Klein maar fijn beschermd
Bescherming heeft vooral effect in grote gebieden. Toch kan ook een klein natuurgebied evengoed effectief zijn voor het behoud van biodiversiteit, aldus de onderzoekers. Een voorwaarde is dan wel dat het gebied in redelijke tot hoge mate beschermd is. Bij bosfragmenten vanaf 50 hectare leidt strikte bescherming al tot meer vogelsoorten, vergeleken met onbeschermde gebieden. Voor matige bescherming zien de onderzoekers dit positieve effect vanaf 175 hectare.

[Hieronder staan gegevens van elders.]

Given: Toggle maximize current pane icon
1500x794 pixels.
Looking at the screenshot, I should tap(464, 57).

Kwetsbare soorten gebaat bij beschermde gebieden
Bovendien komen juist bedreigde vogelsoorten vaker voor in beschermde gebieden, wat erop duidt dat bescherming effectief bijdraagt aan het behoud van deze kwetsbare soorten. Zo werd de iconische zwartmaskergoean (Pipile jacutinga), die enkel voorkomt in het Atlantisch Regenwoud in Zuid-Amerika, uitsluitend aangetroffen in strikt beschermde gebieden.

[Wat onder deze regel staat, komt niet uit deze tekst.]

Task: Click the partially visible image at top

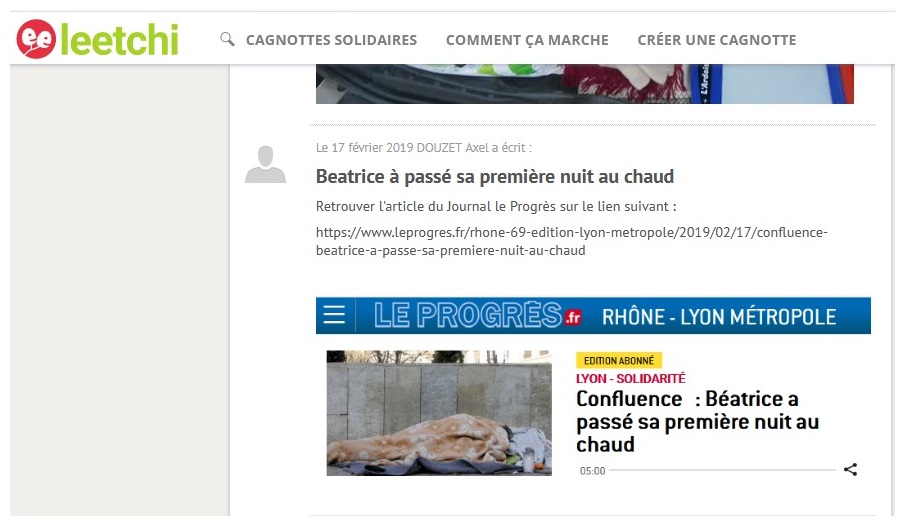Action: click(584, 84)
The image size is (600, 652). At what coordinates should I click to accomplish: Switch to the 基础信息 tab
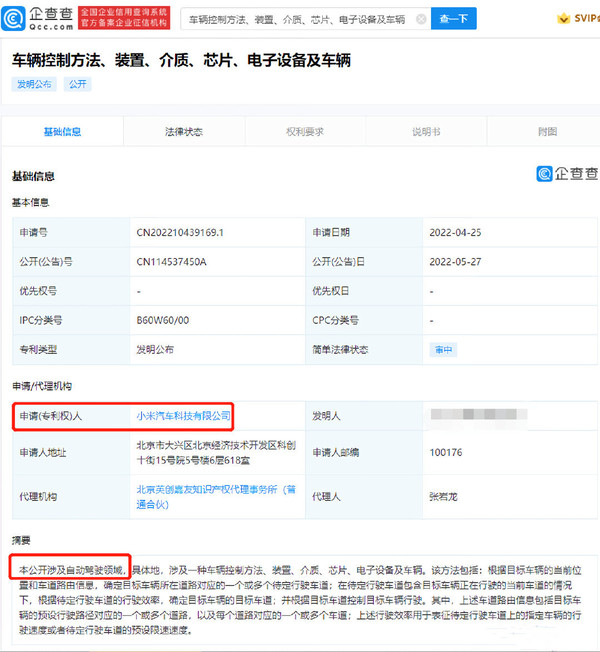point(62,131)
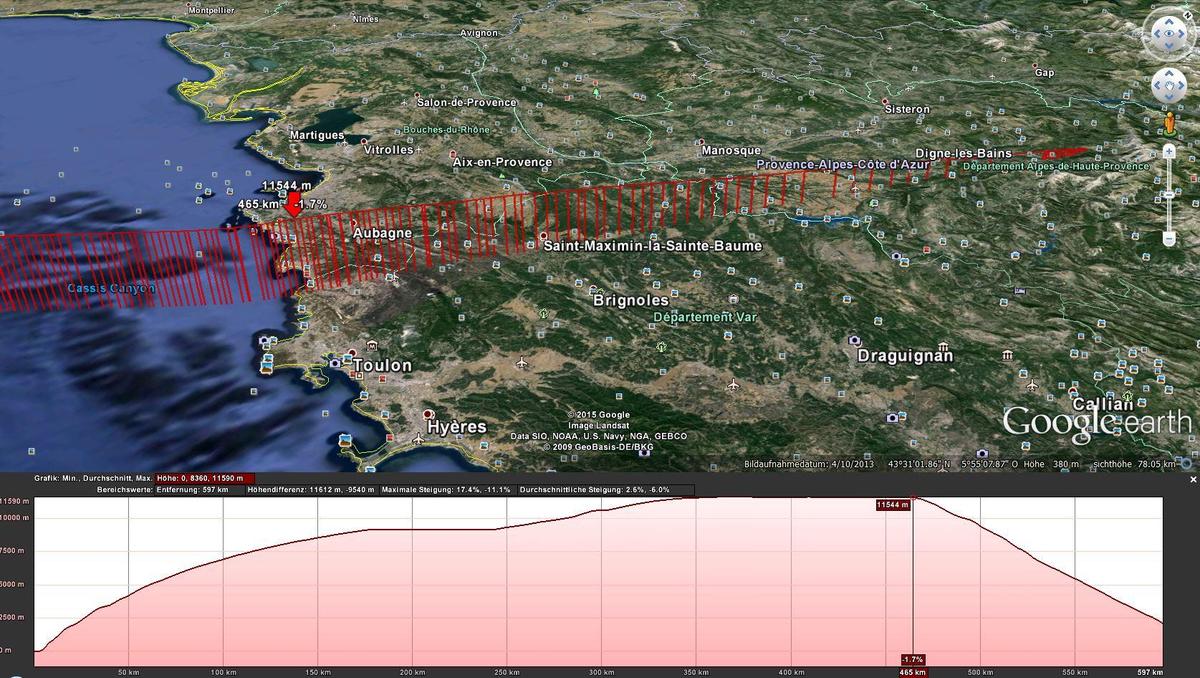Zoom in with the plus button

pyautogui.click(x=1169, y=151)
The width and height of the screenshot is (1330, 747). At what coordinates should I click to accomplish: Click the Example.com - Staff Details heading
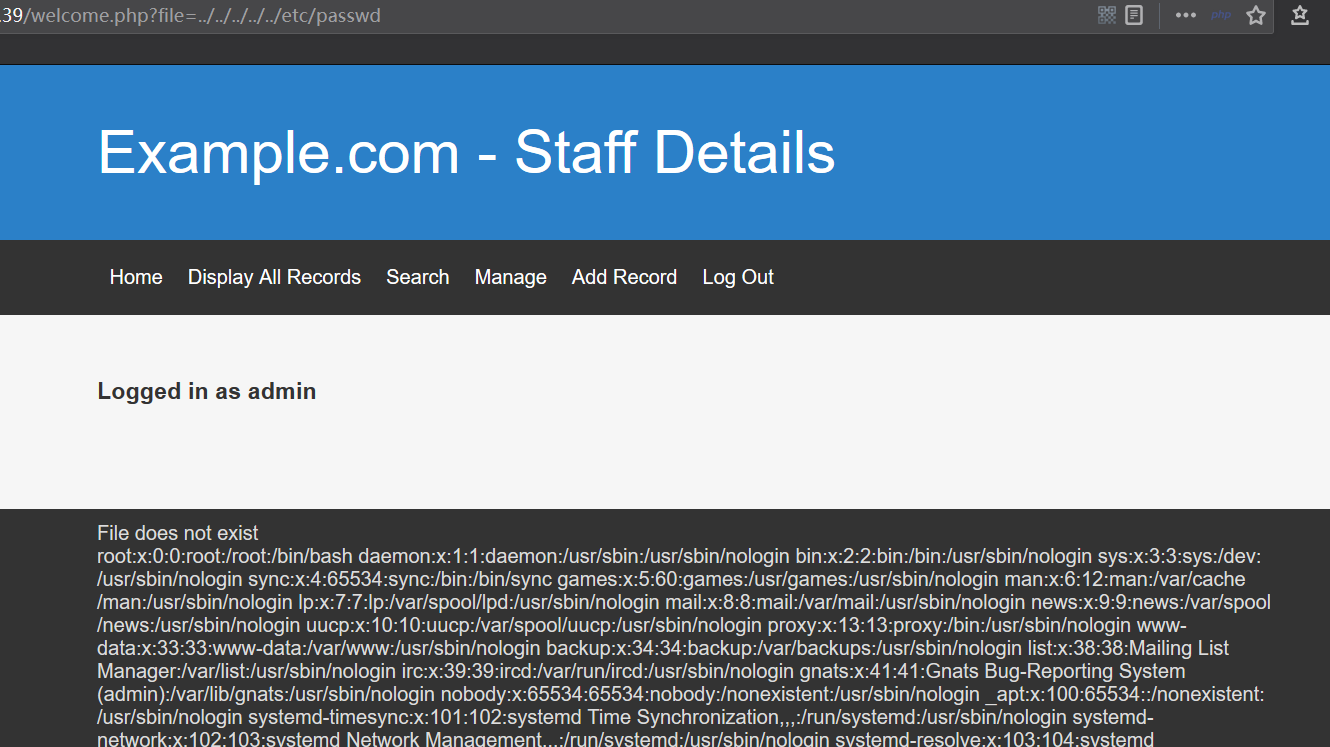[x=466, y=152]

De afgelopen dertig jaar kwamen er veel beschermde gebieden bij, maar de verschillen tussen die gebieden groeiden ook
Sinds het ontstaan van ’s werelds eerste nationale park, Yellowstone National Park in 1872, nam het aantal beschermde natuurgebieden een enorme vlucht. De afgelopen dertig jaar is het totale oppervlak aan beschermde gebieden zelfs bijna verdubbeld. Tegelijk met die toename groeiden ook de verschillen tussen de beschermde gebieden, bijvoorbeeld in de mate van bescherming.
Versnippering tegengaan
Ondanks de toename van het aantal natuurgebieden zien onderzoekers dat de totale oppervlakte aan natuur afneemt. De beschermde gebieden komen daardoor steeds meer geïsoleerd te liggen, te midden van agrarisch of stedelijk gebied. Dat roept de vraag op of beschermde gebieden in versnipperde landschappen wel effectief soorten kunnen beschermen.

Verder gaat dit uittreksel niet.